Did Alistair Darling not follow Brown as chancellor, was the late Robin Cook not Foreign Secretary and did George Robertson and John Reid not hold high Cabinet rank along with many other Scots? Would John Smith – that Dunoon Grammar School lad - not have become prime minister but for his untimely death in 1994?

Then let us not forget Edinburgh’s George Watson’s boy Malcolm Rifkind, hewn from Jewish Lithuanian immigrant stock – hardly a traditional Scottish background – who rose to become Foreign Secretary and Defence Secretary. Or how about John Cowperthwaite who, in the 1960s, made Hong Kong what it is today?

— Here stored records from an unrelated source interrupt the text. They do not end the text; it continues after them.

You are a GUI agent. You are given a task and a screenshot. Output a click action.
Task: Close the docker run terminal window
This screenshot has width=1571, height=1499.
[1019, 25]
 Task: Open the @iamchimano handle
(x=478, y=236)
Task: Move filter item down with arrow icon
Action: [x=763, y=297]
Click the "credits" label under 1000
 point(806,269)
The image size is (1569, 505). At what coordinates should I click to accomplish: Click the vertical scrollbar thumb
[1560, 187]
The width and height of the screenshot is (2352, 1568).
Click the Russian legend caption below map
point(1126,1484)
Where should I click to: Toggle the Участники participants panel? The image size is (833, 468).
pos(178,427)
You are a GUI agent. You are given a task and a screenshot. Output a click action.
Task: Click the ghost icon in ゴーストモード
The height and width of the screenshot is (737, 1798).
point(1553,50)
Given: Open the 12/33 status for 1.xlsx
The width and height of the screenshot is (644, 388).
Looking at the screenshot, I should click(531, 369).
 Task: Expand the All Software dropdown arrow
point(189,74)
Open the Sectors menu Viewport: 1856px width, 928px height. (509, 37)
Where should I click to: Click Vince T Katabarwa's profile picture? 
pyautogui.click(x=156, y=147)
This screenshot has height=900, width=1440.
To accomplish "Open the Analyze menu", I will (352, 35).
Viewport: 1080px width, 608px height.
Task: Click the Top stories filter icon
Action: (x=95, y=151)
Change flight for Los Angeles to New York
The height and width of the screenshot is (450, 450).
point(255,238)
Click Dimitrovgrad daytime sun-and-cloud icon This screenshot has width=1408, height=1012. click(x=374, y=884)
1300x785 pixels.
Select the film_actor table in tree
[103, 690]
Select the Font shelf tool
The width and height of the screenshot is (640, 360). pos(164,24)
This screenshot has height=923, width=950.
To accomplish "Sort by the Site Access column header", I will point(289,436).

And it doesn’t just end there, for Scots in Britain are hardly shrinking violets in other fields – from Govan’s Alex Ferguson in sport, who managed possibly the best-known football team in the world, to Stonehaven’s John Reith, who built the BBC into the envy of the world. Neither they nor many others like them – the list is as inspiring as it is long – were born to run or shape British institutions, but they had the opportunity and the Union made it possible.

It is this social union that I fear for most. As we now see that the continuing UK can and will have different interests from Scots and Scotland – and has every right to pursue them – new grievances will tear us apart. What’s positive about that?